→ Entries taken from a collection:
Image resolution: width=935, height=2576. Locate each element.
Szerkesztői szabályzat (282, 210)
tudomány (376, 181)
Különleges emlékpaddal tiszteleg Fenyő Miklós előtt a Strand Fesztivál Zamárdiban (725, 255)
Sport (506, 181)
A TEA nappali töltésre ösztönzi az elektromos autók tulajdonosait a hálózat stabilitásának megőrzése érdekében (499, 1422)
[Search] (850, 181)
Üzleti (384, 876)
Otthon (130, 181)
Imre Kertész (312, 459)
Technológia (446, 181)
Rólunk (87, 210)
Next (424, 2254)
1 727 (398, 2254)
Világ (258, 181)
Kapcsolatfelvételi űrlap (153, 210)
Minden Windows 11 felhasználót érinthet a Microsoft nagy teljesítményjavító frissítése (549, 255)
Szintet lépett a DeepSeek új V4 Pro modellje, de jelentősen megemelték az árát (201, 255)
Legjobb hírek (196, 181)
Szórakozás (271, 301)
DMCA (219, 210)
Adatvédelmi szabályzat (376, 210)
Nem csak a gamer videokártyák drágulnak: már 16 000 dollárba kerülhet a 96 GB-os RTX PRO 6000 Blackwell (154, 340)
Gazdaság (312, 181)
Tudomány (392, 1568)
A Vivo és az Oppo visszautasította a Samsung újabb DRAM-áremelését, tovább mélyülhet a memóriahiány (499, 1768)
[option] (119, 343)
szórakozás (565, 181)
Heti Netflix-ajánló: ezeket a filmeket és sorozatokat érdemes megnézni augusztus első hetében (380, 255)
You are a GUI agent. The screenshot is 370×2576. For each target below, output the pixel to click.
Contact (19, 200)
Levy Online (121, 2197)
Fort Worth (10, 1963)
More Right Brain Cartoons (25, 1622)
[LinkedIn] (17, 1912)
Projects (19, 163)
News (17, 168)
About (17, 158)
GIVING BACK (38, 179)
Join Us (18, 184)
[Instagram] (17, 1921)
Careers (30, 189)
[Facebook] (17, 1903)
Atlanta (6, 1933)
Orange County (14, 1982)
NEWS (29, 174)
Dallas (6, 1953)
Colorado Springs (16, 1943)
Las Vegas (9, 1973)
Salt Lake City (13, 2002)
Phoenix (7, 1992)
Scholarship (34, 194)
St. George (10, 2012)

→ Problem statement:
Please restate, word for word, the lines of the entries that run from the first line through the one holding "Sport (506, 181)", and add nothing.

→ Solution to the problem:
Image resolution: width=935, height=2576. Locate each element.
Szerkesztői szabályzat (282, 210)
tudomány (376, 181)
Különleges emlékpaddal tiszteleg Fenyő Miklós előtt a Strand Fesztivál Zamárdiban (725, 255)
Sport (506, 181)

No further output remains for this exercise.